SoftBank führt Gespräche über die Übernahme des Digitalinfrastruktur-Unternehmens DigitalBridge, wie eine mit der Angelegenheit vertraute Person am Freitag gegenüber Reuters mitteilte. Der japanische Konzern will mit dem Schritt vor allem vom KI-bezogenen Portfolio von DigitalBridge profitieren.

Ein Abschluss des Deals könnte laut der Quelle noch bis Ende des Jahres erfolgen. Sowohl DigitalBridge als auch SoftBank lehnten eine Stellungnahme ab.

Die Aktien von DigitalBridge schnellten zwischenzeitlich um bis zu 35% in die Höhe und erreichten damit ein Hoch von über einem Monat. Seit Jahresbeginn ist der Kurs jedoch um fast 14% gefallen, was dem in Boca Raton, Florida, ansässigen Unternehmen einen Marktwert von 1,8 Milliarden US-Dollar verleiht.
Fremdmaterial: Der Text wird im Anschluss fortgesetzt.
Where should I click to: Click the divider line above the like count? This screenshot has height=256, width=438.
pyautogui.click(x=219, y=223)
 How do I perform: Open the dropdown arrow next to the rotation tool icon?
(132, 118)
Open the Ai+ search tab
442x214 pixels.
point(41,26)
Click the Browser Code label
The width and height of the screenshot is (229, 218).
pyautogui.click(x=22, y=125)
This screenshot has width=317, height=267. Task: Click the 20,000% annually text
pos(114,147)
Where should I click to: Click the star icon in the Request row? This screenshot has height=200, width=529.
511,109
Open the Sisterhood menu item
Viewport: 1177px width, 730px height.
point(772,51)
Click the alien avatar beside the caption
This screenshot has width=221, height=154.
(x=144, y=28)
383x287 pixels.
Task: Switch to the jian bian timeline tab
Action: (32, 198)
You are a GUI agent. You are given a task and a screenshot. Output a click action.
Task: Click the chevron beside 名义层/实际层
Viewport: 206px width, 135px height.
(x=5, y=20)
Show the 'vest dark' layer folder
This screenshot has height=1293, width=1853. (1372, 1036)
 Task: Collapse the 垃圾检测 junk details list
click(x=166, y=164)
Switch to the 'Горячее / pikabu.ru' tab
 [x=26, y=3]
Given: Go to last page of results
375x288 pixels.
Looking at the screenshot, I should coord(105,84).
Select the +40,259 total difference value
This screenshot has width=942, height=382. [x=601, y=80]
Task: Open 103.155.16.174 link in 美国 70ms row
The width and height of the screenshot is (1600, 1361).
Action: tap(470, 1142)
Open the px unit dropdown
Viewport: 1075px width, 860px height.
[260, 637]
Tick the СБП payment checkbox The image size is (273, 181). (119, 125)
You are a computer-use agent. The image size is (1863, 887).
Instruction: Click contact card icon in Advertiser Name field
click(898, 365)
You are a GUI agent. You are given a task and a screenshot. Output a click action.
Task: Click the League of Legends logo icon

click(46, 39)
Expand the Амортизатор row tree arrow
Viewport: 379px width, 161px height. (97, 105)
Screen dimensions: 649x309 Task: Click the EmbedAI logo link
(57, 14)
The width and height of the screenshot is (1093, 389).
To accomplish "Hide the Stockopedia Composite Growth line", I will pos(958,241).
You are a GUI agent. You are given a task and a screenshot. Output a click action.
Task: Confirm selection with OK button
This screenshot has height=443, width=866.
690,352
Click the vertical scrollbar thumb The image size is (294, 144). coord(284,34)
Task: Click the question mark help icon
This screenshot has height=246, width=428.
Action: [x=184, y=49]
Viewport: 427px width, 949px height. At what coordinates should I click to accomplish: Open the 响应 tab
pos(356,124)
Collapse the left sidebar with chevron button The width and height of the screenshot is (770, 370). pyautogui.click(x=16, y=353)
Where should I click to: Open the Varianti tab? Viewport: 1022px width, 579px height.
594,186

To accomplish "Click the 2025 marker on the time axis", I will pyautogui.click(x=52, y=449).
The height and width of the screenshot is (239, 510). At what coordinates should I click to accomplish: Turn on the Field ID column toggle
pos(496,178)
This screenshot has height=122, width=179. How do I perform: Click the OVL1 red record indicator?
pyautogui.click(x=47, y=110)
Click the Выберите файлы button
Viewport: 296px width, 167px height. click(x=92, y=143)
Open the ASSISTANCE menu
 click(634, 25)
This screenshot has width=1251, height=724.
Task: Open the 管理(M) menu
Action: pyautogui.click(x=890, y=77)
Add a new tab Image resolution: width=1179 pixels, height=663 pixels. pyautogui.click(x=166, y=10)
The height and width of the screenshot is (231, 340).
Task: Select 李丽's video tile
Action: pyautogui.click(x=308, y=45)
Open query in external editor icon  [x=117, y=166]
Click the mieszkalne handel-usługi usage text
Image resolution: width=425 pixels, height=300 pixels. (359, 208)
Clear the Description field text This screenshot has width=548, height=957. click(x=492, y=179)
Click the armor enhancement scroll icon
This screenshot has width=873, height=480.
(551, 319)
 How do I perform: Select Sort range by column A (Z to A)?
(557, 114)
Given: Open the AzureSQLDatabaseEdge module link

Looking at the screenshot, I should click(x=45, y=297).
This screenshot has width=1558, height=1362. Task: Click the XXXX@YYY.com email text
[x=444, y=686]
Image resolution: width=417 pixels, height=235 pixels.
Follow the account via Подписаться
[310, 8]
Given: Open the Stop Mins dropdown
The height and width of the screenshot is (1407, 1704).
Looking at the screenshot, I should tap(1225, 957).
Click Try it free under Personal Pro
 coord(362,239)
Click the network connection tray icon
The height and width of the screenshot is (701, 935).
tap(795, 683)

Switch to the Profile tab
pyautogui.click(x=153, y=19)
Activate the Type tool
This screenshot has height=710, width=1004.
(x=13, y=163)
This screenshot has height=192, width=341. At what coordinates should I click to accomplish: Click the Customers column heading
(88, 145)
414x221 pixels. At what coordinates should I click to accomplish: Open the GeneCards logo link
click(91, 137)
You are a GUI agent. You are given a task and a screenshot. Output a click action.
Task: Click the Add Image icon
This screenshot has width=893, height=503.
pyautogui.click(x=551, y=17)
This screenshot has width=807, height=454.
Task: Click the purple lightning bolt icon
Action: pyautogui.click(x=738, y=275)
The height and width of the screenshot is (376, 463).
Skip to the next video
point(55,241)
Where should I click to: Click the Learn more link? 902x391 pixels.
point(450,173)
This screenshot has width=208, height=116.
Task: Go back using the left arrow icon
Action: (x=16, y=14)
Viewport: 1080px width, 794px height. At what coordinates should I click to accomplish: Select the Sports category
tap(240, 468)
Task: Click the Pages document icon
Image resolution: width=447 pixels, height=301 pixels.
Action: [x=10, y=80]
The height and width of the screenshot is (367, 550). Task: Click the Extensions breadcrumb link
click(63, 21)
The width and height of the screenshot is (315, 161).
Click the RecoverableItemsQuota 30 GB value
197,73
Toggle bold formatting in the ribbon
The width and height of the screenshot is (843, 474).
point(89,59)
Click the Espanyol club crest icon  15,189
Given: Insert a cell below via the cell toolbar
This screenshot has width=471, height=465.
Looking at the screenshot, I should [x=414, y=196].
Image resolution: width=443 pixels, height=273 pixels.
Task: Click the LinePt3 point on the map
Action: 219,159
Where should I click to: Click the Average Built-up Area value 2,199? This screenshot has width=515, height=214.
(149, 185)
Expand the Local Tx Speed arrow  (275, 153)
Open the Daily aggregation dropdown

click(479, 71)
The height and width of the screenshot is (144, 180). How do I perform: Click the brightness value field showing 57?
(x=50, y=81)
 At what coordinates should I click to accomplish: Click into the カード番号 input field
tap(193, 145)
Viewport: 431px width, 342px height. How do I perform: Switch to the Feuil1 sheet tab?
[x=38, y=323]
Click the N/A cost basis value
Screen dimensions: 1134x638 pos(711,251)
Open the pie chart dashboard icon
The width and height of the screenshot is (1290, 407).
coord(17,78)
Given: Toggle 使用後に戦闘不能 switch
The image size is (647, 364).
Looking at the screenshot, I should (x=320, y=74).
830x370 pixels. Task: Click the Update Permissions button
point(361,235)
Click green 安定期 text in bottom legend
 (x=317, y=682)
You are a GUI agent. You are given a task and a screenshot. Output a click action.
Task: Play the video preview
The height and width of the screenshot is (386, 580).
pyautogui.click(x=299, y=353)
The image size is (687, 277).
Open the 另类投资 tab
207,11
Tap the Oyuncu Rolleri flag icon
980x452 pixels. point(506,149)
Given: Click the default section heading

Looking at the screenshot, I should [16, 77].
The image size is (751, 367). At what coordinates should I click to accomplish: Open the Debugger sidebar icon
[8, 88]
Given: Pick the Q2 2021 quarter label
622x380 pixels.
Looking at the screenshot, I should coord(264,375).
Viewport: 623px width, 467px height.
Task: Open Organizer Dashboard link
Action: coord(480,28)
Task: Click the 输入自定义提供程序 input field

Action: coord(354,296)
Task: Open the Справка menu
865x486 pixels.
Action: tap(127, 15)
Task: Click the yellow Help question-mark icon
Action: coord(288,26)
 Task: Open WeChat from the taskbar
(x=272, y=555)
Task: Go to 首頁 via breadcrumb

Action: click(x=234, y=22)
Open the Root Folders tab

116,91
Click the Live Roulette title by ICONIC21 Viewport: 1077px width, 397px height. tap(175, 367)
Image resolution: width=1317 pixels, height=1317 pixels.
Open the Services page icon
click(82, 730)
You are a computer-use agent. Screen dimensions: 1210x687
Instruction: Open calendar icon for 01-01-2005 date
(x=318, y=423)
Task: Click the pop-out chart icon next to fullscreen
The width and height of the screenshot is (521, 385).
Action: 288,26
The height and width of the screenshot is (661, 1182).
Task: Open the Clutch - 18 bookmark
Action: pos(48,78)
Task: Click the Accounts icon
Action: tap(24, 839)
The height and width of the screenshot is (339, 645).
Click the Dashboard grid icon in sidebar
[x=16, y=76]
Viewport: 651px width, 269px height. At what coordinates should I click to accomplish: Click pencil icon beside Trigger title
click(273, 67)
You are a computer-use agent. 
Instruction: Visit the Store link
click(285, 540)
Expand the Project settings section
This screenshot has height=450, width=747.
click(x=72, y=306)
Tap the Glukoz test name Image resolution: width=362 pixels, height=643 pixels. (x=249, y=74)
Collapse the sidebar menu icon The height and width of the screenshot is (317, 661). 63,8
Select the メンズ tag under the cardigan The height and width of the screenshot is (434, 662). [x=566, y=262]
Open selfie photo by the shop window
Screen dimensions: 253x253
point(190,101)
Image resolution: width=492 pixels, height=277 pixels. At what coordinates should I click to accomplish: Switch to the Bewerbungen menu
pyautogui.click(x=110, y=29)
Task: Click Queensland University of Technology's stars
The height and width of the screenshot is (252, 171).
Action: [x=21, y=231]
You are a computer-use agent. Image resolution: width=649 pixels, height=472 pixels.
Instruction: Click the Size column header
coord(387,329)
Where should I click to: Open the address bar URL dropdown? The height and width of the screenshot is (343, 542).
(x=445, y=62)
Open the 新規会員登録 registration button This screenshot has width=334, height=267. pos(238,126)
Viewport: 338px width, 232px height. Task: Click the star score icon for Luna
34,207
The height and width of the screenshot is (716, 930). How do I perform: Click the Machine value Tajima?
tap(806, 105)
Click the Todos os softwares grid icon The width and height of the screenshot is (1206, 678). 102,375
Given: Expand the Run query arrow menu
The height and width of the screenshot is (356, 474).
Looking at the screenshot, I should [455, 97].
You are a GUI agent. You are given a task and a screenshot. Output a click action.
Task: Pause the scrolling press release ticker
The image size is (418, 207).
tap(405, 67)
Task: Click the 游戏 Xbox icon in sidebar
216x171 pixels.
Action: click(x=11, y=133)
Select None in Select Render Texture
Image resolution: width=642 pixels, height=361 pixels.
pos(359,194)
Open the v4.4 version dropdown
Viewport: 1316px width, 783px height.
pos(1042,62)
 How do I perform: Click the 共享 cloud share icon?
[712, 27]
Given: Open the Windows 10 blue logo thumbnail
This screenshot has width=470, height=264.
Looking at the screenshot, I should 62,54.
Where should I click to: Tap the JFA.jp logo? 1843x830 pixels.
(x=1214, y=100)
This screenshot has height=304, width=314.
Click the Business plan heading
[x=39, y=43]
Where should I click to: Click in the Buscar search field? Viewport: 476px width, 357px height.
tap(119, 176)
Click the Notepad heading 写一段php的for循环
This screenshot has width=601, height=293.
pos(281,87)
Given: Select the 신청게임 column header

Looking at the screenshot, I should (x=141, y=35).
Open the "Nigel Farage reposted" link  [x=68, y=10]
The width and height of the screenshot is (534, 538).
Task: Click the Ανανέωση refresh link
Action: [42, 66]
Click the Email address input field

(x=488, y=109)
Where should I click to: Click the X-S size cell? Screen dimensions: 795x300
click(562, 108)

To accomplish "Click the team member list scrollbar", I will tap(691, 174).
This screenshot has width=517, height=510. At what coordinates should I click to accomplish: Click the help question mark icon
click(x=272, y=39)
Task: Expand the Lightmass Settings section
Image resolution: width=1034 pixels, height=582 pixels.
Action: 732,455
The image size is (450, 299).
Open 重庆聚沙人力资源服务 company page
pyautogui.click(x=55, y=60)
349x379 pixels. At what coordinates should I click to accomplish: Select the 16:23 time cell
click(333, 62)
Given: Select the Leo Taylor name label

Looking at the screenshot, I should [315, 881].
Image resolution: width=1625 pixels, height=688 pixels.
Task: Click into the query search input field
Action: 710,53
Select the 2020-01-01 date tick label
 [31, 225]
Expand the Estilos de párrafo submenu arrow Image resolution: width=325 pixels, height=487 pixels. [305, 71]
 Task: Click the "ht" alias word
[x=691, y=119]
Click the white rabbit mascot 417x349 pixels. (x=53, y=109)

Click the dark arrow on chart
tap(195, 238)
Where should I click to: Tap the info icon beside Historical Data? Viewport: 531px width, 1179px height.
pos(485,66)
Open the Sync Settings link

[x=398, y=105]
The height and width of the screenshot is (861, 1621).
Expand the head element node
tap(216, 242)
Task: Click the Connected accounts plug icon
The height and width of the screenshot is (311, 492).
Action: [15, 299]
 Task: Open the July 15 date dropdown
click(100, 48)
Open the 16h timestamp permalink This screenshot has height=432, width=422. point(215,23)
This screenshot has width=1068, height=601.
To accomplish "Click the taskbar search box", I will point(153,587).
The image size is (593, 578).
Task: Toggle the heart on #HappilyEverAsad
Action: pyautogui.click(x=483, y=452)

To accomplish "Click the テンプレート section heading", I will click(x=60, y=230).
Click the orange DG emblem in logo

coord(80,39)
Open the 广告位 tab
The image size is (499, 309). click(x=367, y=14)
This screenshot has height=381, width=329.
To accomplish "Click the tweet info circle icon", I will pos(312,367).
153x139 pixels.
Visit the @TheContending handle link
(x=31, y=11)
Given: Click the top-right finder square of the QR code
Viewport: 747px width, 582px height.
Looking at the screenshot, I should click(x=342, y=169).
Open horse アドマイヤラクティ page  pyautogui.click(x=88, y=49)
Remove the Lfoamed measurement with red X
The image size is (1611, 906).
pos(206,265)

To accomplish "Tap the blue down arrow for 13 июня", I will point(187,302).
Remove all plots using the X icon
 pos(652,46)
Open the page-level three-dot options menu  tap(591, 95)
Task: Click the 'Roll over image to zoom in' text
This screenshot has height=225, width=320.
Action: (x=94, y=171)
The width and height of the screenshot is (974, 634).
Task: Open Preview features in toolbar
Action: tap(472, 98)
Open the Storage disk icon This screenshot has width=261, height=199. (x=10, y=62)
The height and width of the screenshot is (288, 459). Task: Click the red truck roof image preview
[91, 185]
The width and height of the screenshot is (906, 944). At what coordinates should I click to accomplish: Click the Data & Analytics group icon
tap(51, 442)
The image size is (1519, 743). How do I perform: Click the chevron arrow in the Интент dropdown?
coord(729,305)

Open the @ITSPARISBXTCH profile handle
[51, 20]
Zuvor hatte bereits Bloomberg News über die Gespräche berichtet.

Investoren haben in diesem Jahr Rekordbeträge in digitale Infrastruktur investiert, in der Hoffnung, dass der steigende Energiebedarf Rechenzentren in erstklassige Immobilien verwandelt. Nach Schätzungen von McKinsey könnten die Ausgaben für KI-bezogene Infrastruktur bis 2030 auf 6,7 Billionen US-Dollar ansteigen.

Der US-Präsident Donald Trump empfing im Januar führende Tech-CEOs, um den Startschuss für Stargate zu geben - eine privatwirtschaftliche Initiative, die bis zu 500 Milliarden US-Dollar in den Aufbau von KI-Infrastruktur investieren will.

SoftBank ist Teil dieses ehrgeizigen Projekts, zu dem auch Branchengrößen wie OpenAI und Oracle gehören.

DigitalBridge, unter der Leitung von CEO Marc Ganzi, gehört zu den weltweit größten reinen Digitalinfrastruktur-Unternehmen und verwaltet Vermögenswerte im Wert von 108 Milliarden US-Dollar.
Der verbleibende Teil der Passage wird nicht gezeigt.